With nearly $5,000 already collected in a campaign to save Roselle's Fourth of July fireworks, village officials say they remain hopeful they can meet a March 15 goal of $15,000 to secure a vendor.
"Being the first time we've tried anything like this, we don't have anything to compare it to, so we are happy with the fundraising we've done so far," spokeswoman Melissa Brito said.
The campaign, dubbed "Get a Bang for Your Buck," was launched in late September and aims to raise a total of $25,000 to cover the cost of a fireworks display for 2013.
Officials established two fundraising goals: $15,000 by March 15 to secure a vendor and $25,000 by June 26 for the final fireworks contract.
So far, the village has raised almost $4,800. Brito said the funds have come from a variety of residents and groups, including an individual who gave $1,000 and a Girl Scout troop that volunteered to raise money.
Village officials think their goal is realistic, since the $25,000 would come easily if every one of Roselle's nearly 23,000 residents donated just $1 or $2.
Brito said they've spread word though the website, village newsletters and word-of-mouth, but are not targeting individual donors or businesses.
And the village plans to increase that publicity after the holidays, she said.
If the $15,000 goal is not met by the deadline, the fireworks display will be canceled and the money will be used toward a 2014 fireworks donation campaign.
And if subsequent fundraising goals are not met for the 2014 fireworks, the display will be canceled and collected money will be used to form a special events commission charged with planning special events, such as the National Night Out Against Crime.
Roselle launched "Get a Bang for Your Buck" because the village has faced a budget shortfall for several years. Officials say the deficit is due to flat property and sales tax revenues and late reimbursements from the state.
Village leaders have taken several measures to curb spending and generate revenue in recent years, including layoffs, consolidating Roselle's 911 dispatch center, and hiring a consultant to try attracting more business to the village.

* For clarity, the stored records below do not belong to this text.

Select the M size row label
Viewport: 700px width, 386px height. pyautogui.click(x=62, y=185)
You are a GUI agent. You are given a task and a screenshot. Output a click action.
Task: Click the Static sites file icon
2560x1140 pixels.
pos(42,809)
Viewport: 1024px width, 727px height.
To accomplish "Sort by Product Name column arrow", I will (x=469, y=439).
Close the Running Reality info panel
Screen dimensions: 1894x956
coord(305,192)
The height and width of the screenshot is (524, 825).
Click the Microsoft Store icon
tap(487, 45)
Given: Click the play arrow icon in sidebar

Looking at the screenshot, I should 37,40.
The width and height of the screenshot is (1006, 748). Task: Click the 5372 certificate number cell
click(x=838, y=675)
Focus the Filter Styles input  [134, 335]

As a result, Roselle trimmed its general fund shortfall from nearly $1 million three years ago to $56,000 for its newest budget, but money for fireworks is still elusive.
The village did not have money for fireworks in 2010 or 2011, either, and officials canceled the display. But both years, community groups such as the Roselle Chamber of Commerce and area businesses came to the rescue with donations, saving the displays.
This year, however, the village could not secure a sponsor.
Donations are being accepted in person, by mail and online. Donors can visit roselle.il.us/fireworks to make a credit card payment (convenience charges apply), to download a coupon to be included with check or cash donations, and to track campaign donation progress.